- [EXERCISE BRIEF]: All lines from the one bearing "Task: Collapse the" through the end of the data below must be printed exactly as they stand, with pictures removed.

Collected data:
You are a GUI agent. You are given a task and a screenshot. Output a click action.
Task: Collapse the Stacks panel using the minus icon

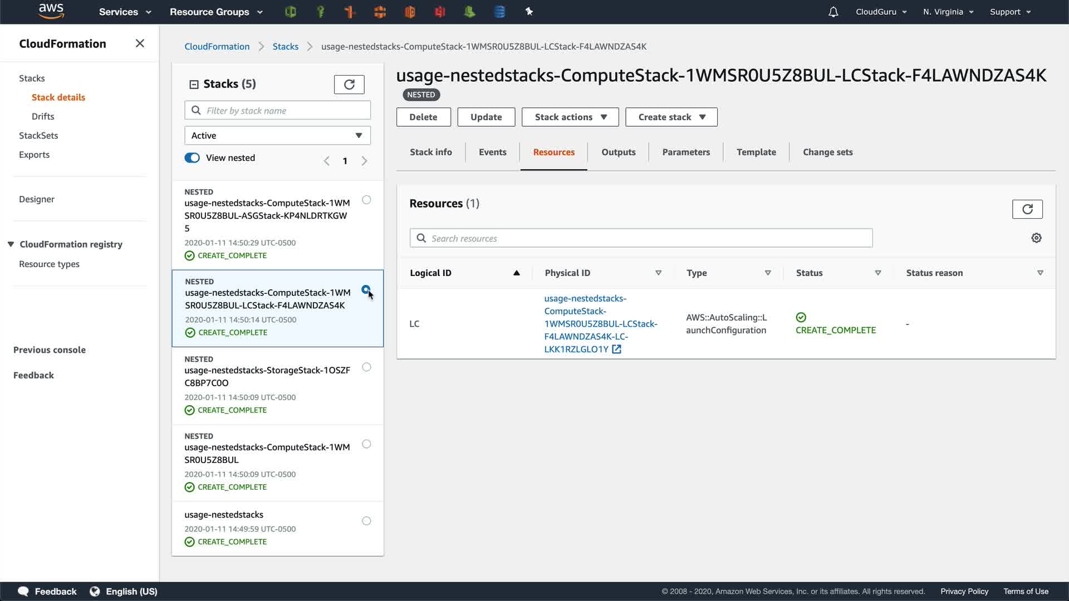194,85
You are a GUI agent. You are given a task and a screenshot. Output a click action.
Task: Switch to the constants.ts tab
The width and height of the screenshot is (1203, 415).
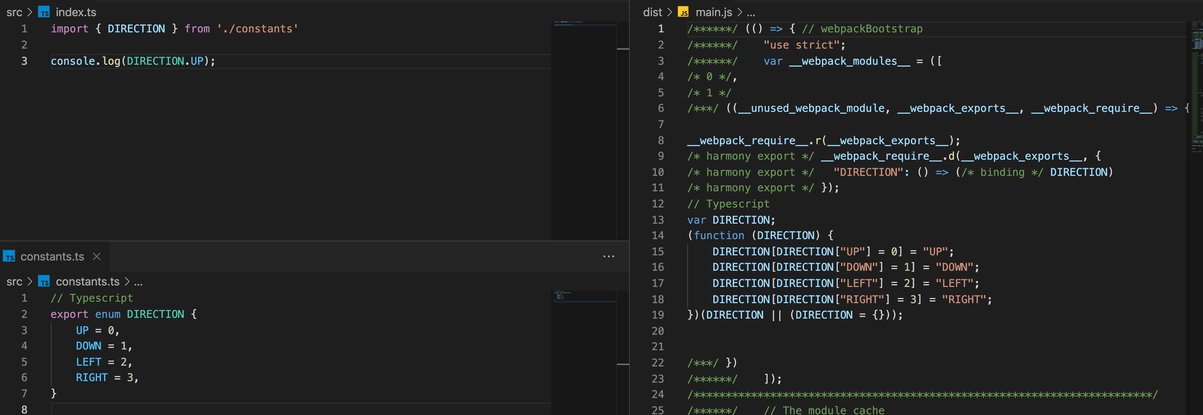pos(52,256)
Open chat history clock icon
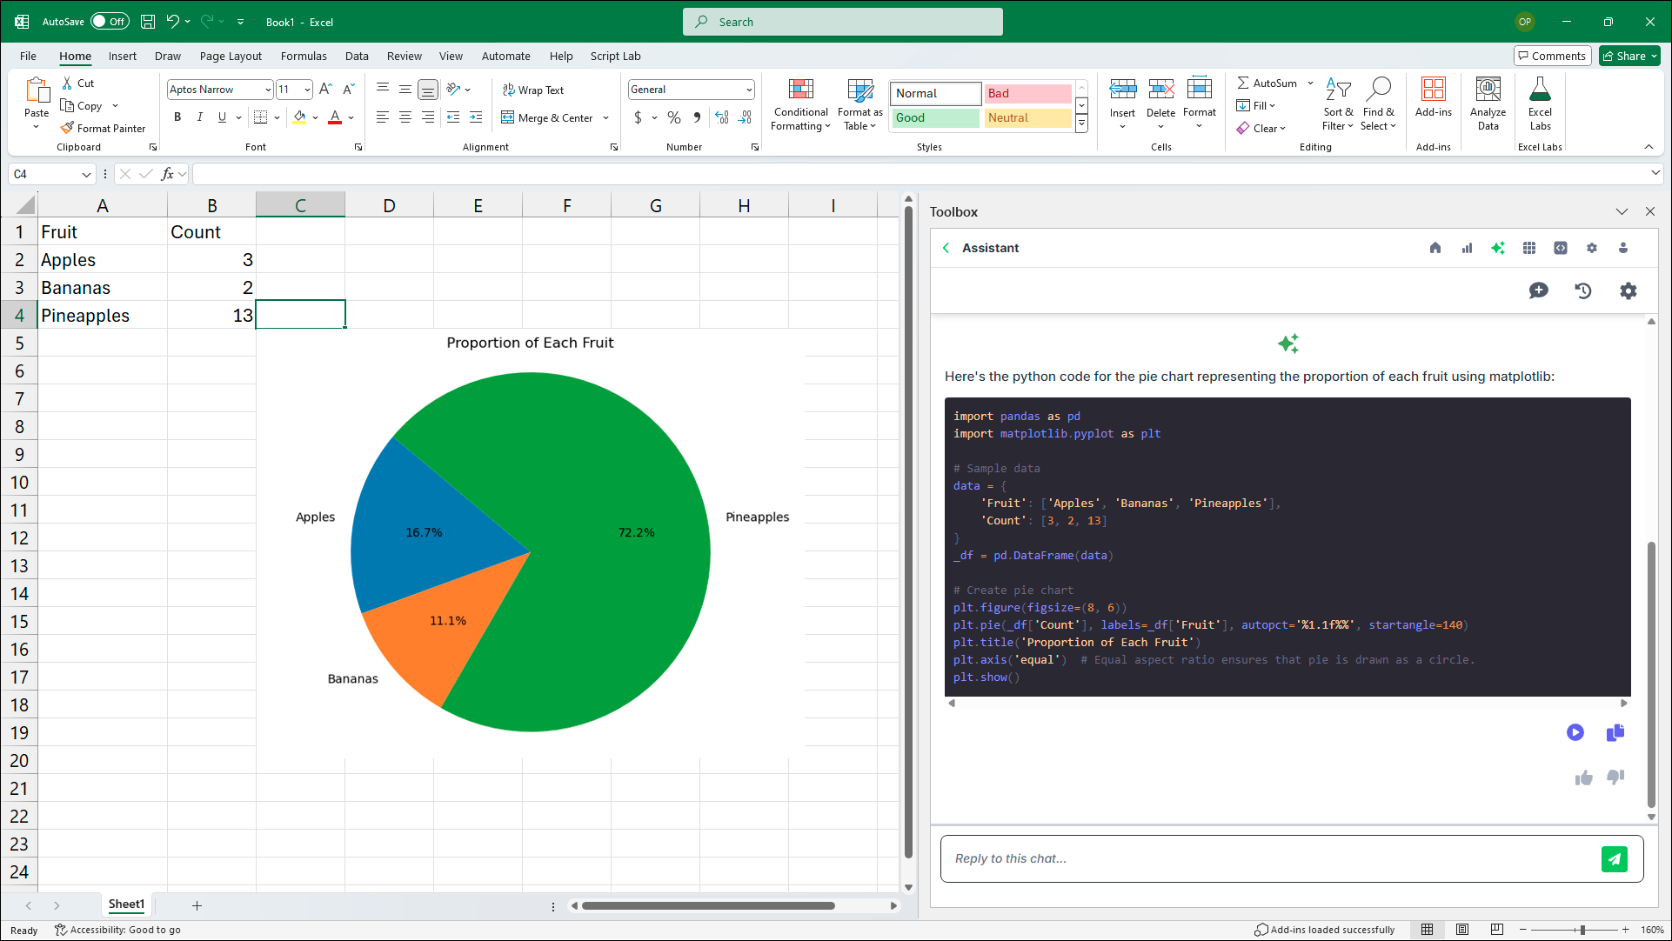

- [TASK ANSWER]:
Task: Collapse the Stacks panel using the minus icon

194,85
You are a GUI agent. You are given a task and a screenshot. Output a click action.
Task: Switch to the constants.ts tab
The width and height of the screenshot is (1203, 415).
pos(52,256)
Open chat history clock icon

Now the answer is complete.